You might try to resist the urge, maintain some semblance of evolved human decency, but you fail: Of course you fail. Your ball stench is like a drug to you. You huff your stank fingers, then go about your day, weirdly satisfied.
Why men — all men (and apparently women, too!) — do this remains a mystery. Are they performing a smell check to see if everything’s okay down there? Is it simple, primitive curiosity? One Reddit user argues that it’s just a matter of personal pleasure:
I don’t know if all guys do it, and I don’t do it in public or around people. But if I’m alone and scratch my balls, I definitely do it. Also when I get done working out and jump in the shower I also my sniff my sweaty briefs where my balls rested, then I’ll scratch my nuts and smell my fingers. The answer as to why I do this is actually pretty simple: I like the smell of my balls. [sic]

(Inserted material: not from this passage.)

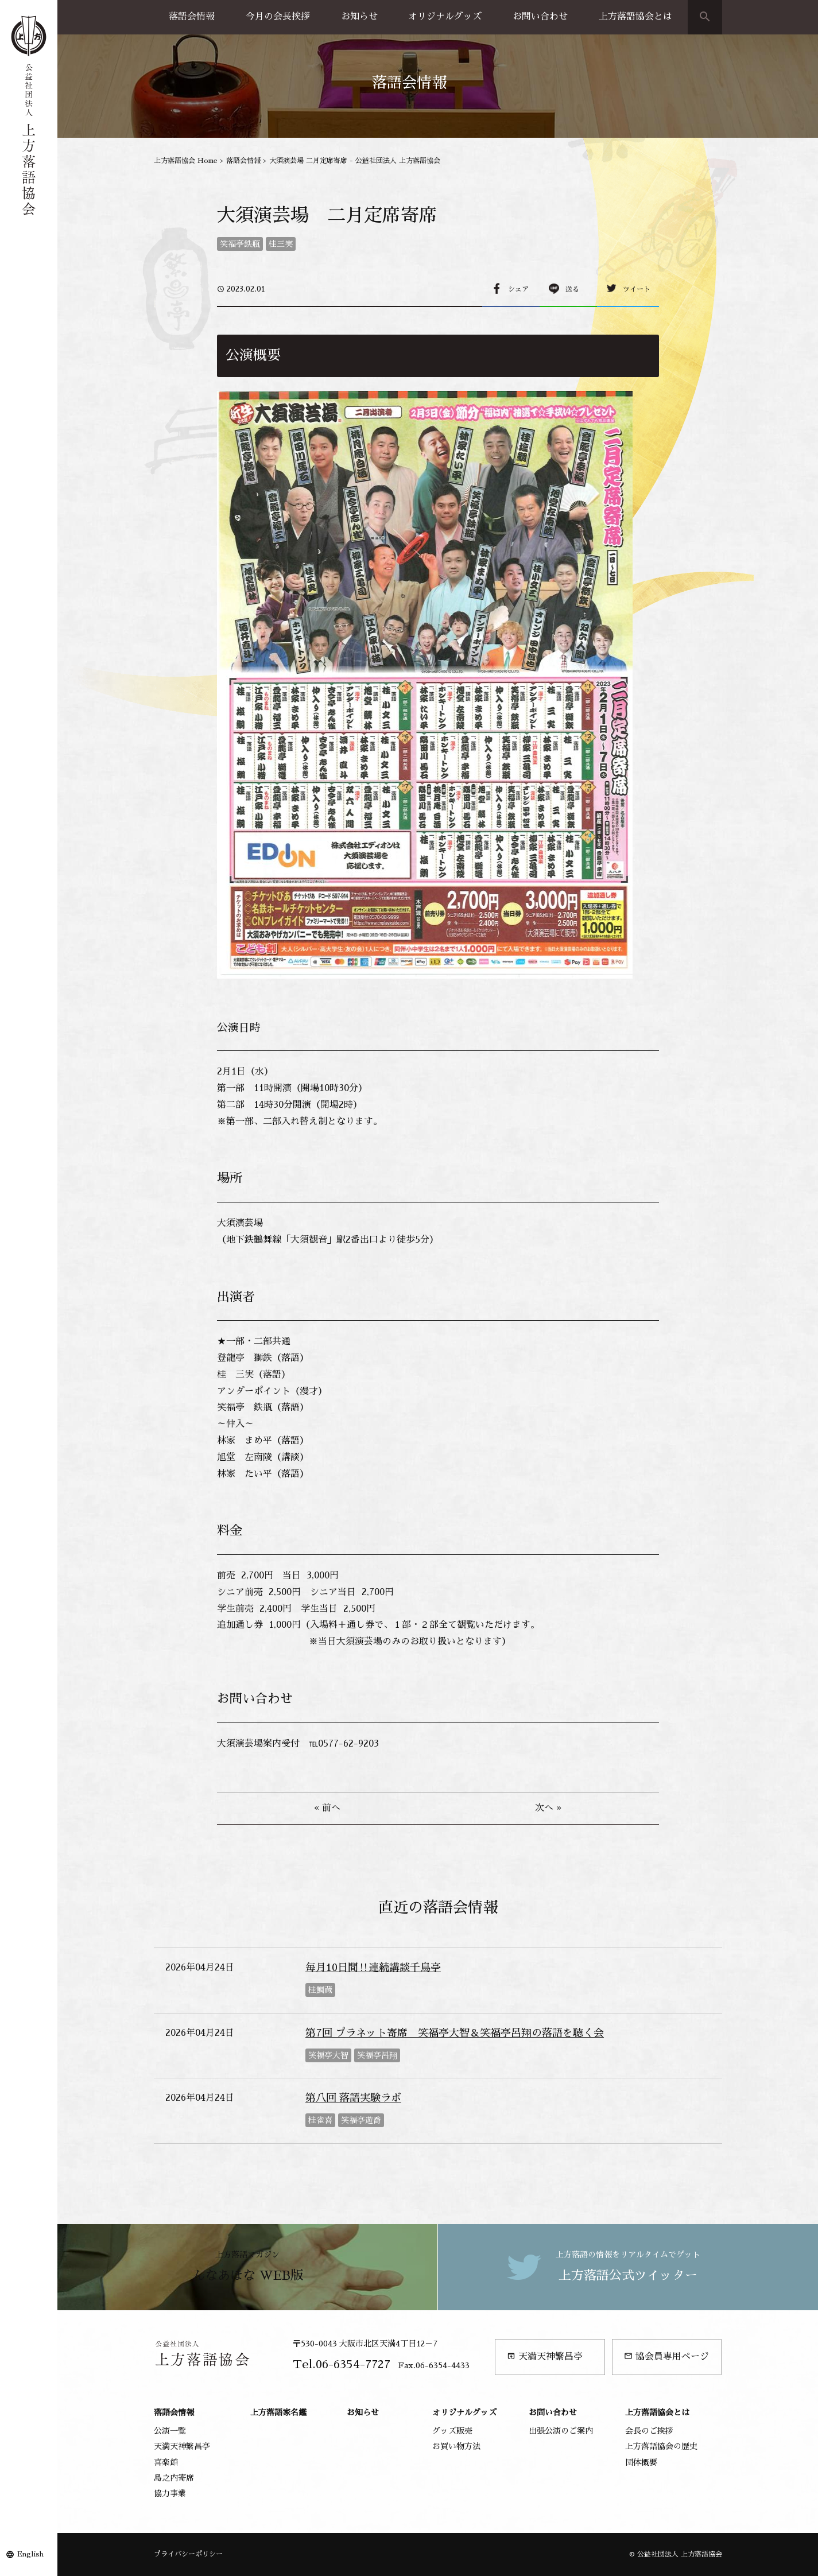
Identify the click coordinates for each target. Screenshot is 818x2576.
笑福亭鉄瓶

But there has to be more to it than that (please, God, let there be more to it than that). Looking for reassurance, we searched far and wide for more concrete answers. We asked organic chemists. We asked primary care specialists. We even asked evolutionary psychologists. No one wanted to answer our question. Our love of our own ball smell, we feared, would remain a mystery.
But finally! One responded: Biopsychologist Nigel Barber, who specializes in sexual and reproductive behavior using an evolutionary approach. According to Barber, neither hygiene nor curiosity is the reason for this infatuation. Instead, he theorizes that men sniff their ball-sweat-smelling fingers to feel more alive.
“I doubt that sensing our own odors or pheromones is related to hygiene,” he tells me. “Perhaps it’s an example of self-referential behavior analogous to looking at oneself in a mirror. In each case, the perception of self may elevate mood and boost self-esteem. Presumably, people who preen before a mirror feel better as a result and perception of body odors may be similar. Interestingly, though, dogs — that aren’t self-aware — have little interest in their own scent.”
In simpler terms, sniffing your ball smell is reassuring, because it solidifies the fact that you’re a unique human being — one who makes a unique smell, albeit probably not one anyone else would appreciate.
Barber adds that our instinctive attraction to our own scent is essentially a form of egoism, a philosophical theory that recognizes the self above all else. Which is fair: There’s truly nothing like a hefty whiff of your own scrotum odor to remind you that you’re living life in your own unique way.